In conclusion, the findings identify that urinary BrTyr, a specific marker of reactive brominating oxidants formed by eosinophil-catalyzed oxidation, directly correlates with asthma control and predicts future exacerbations. This contrasts with exhaled NO, a marker of more general airway inflammation. Moreover, our findings suggest that the oxidative pathways invoked by eosinophil activation, as measured by urinary BrTyr, may contribute substantially to the clinical manifestations of asthma symptoms in children, emphasizing eosinophil peroxidase as a potential therapeutic target for asthma. Further research is necessary to better elucidate how eosinophil-driven oxidative pathways may translate to clinical symptomatology and herald asthma exacerbations, as well as the clinical implications of inhibiting these pathways. Measurement of urinary BrTyr levels may prove useful in such endeavors.

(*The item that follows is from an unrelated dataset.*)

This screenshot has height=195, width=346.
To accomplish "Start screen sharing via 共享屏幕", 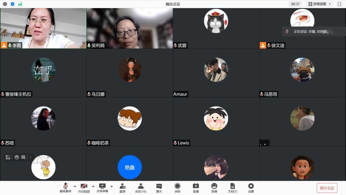I will pyautogui.click(x=102, y=188).
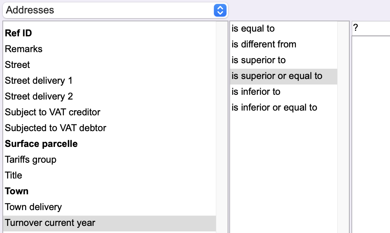Select Street in field list
This screenshot has height=233, width=390.
(x=17, y=65)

Supported by NIH (P01 HL081064, R01 HL69170, and 1UL1RR024989) and the Flight Attendant Medical Research Institute (FARMI). Cleveland Heart Lab provided assistance with bromotyrosine mass spectrometry analyses. S.H. is named as co-inventor on pending and approved patents filed by the Cleveland Clinic that refer to the use of biomarkers in inflammatory diseases, is the scientific founder of the Cleveland Heart Lab, has received research grant support from Abbott Diagnostics, Pfizer, Cleveland Heart Lab, Liposcience, and Esperion, and has received honoraria and consulting fees from Abbott Diagnostics, Merck, Lilly, Pfizer, Esperion, and Cleveland Heart Lab.
We graciously acknowledge and sincerely thank Elizabeth Juniper, MCSP, MSc, for providing the Asthma Control Questionnaire, Daniel Deane, MD, and James Tarbox, MD, for help in recruiting participants, and Marcelle Baaklini, MA, and Jacqueline Sharp, RN, CNP, for administrative assistance.
The other authors declare no conflicts of interest.